Slavic Mythology

Slavic Mythology is the mythological aspect of the polytheistic religion that was practiced by the Slavs before Christianisation. The mythology is rich with unique gods, spirits, and creatures, reflecting the diverse cultures of the Slavic peoples across Eastern Europe.

Major Gods and Goddesses

  1. Perun: The chief god of thunder and lightning, similar to the Norse Thor or the Greek Zeus.
  2. Veles: God of the earth, waters, and the underworld.
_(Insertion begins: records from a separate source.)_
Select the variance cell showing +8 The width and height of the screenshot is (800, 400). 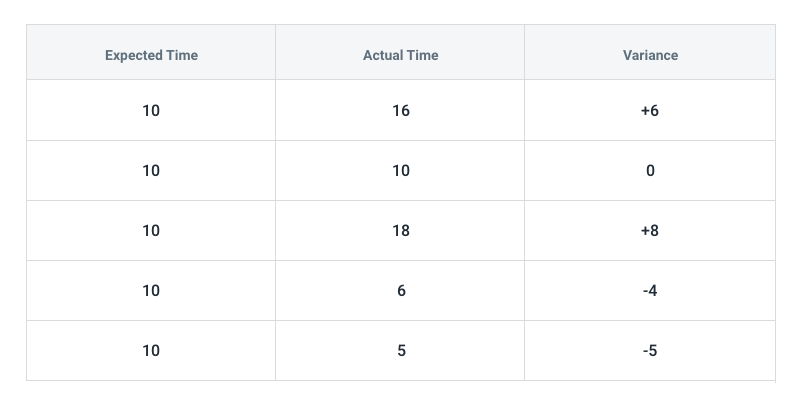[650, 231]

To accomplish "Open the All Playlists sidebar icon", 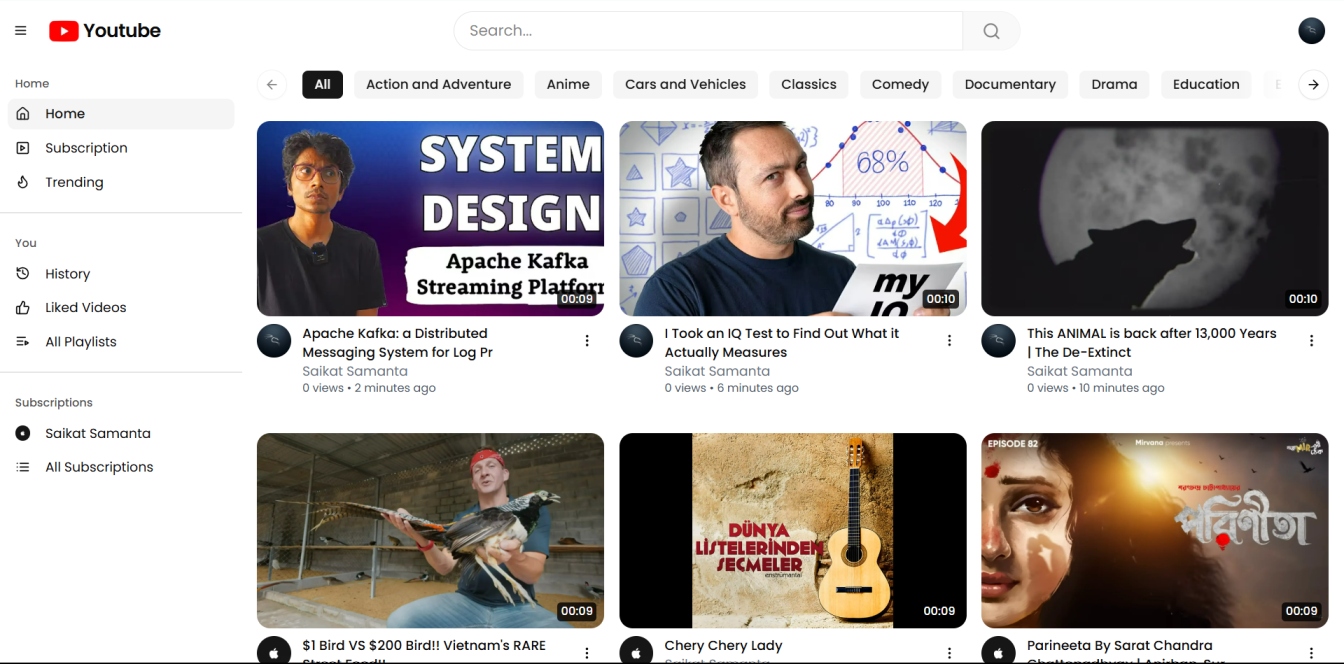I will (x=23, y=341).
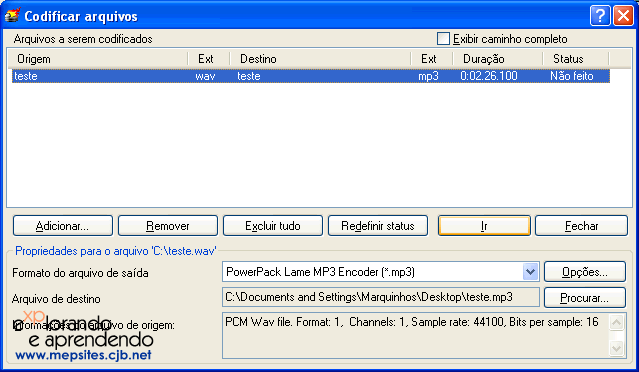Click the Duração column header

pyautogui.click(x=498, y=59)
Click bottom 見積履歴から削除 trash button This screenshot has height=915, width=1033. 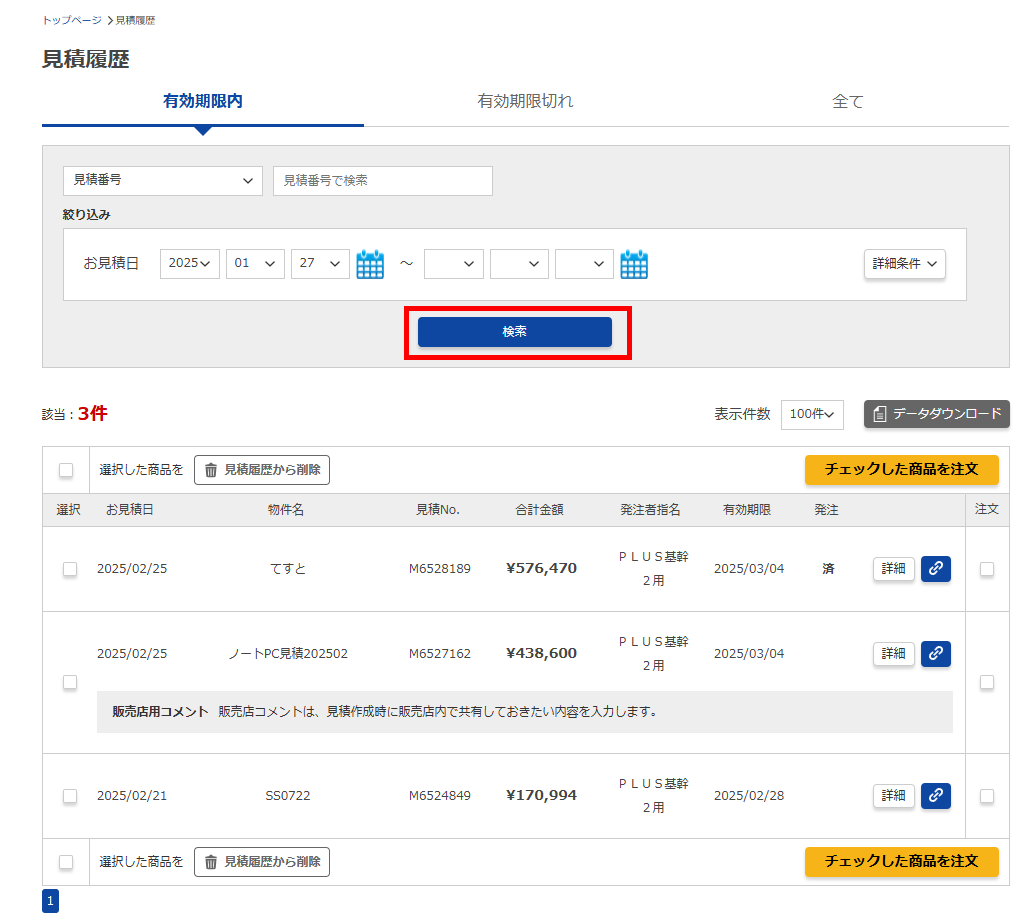pos(262,862)
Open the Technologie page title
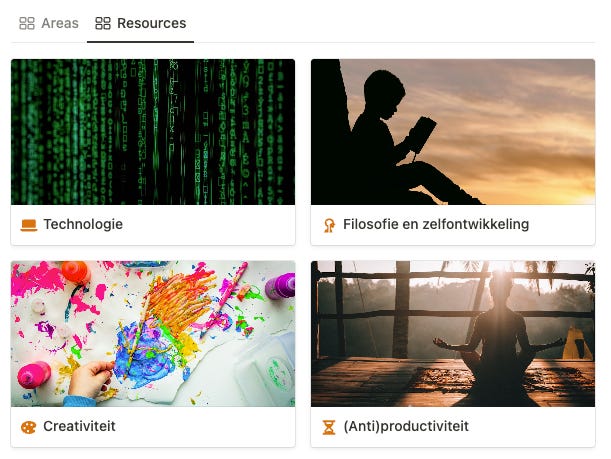Image resolution: width=611 pixels, height=459 pixels. point(83,224)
Often depicted as a dragon, he is Perun’s adversary.
  3. Svarog: The god of celestial fire and blacksmithing.
  4. Dazhbog: A solar deity, son of Svarog, associated with the sun and fire.
  5. Mokosh: Goddess of fertility, motherhood, and the harvest.
  6. Rod: The creator god, a deity of cosmic creation and the generation of life.
  7. Lada: Goddess of beauty, love, and marriage.

Creation Myths

  • The World Tree: A common motif, representing the universe and its three tiers: heaven, earth, and the underworld.
  • The Creation of the World: Involves gods like Rod and Svarog shaping the world and giving life to the first humans.

Famous Myths and Legends

  • The Tale of Igor’s Campaign: An epic poem narrating the campaign of Prince Igor of Rus against the Polovtsians.
  • Koschei the Deathless: A legendary and undying villain often appearing in folklore.

Mythological Creatures

  • Domovoi: A household spirit known for being protective but mischievous.
  • Baba Yaga: A witch-like character who lives in a house on chicken legs, known for her wisdom and ambiguous nature.
  • Rusalka: Water nymphs or spirits associated with lakes or rivers.

Cultural and Social Impact

  • Slavic mythology is deeply rooted in the natural world, reflecting the agrarian lifestyle of the Slavs.
  • Many of these myths and characters are still celebrated in Slavic cultures, particularly in folk traditions, festivals, and arts.